Copy each of the lines below that contains the string "should", reproducing the whole line. Treat case as significant when matching.

===============

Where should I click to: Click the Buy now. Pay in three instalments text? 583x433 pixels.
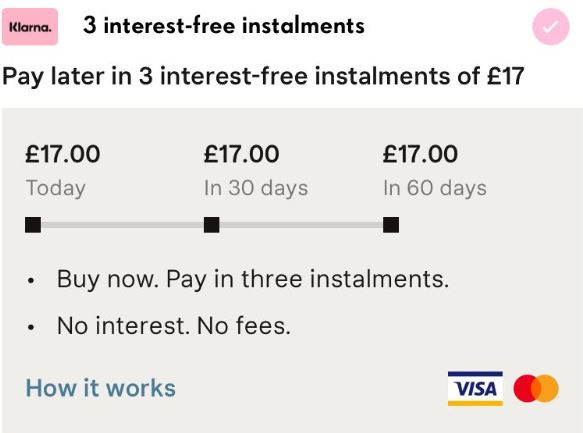click(253, 279)
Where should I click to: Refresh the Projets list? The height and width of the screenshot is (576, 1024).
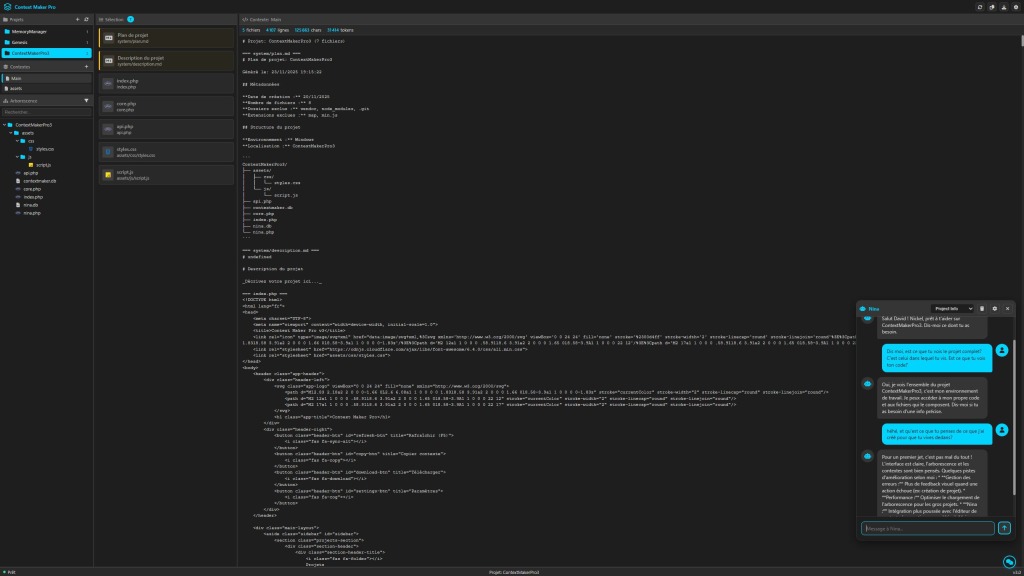coord(88,19)
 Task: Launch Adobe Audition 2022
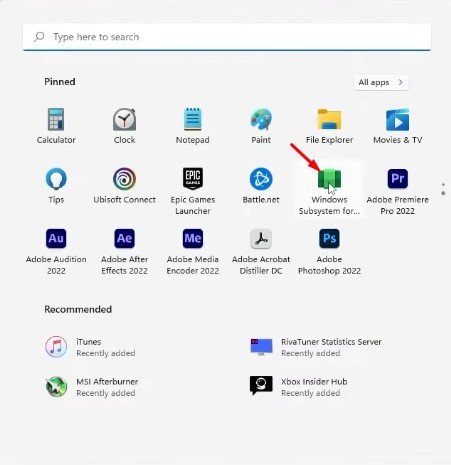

===============

◆ Result of this exercise
Where should I click to: Click the Buy now. Pay in three instalments text? 583x433 pixels.
Where should I click to: Refresh the Projets list? The height and width of the screenshot is (576, 1024).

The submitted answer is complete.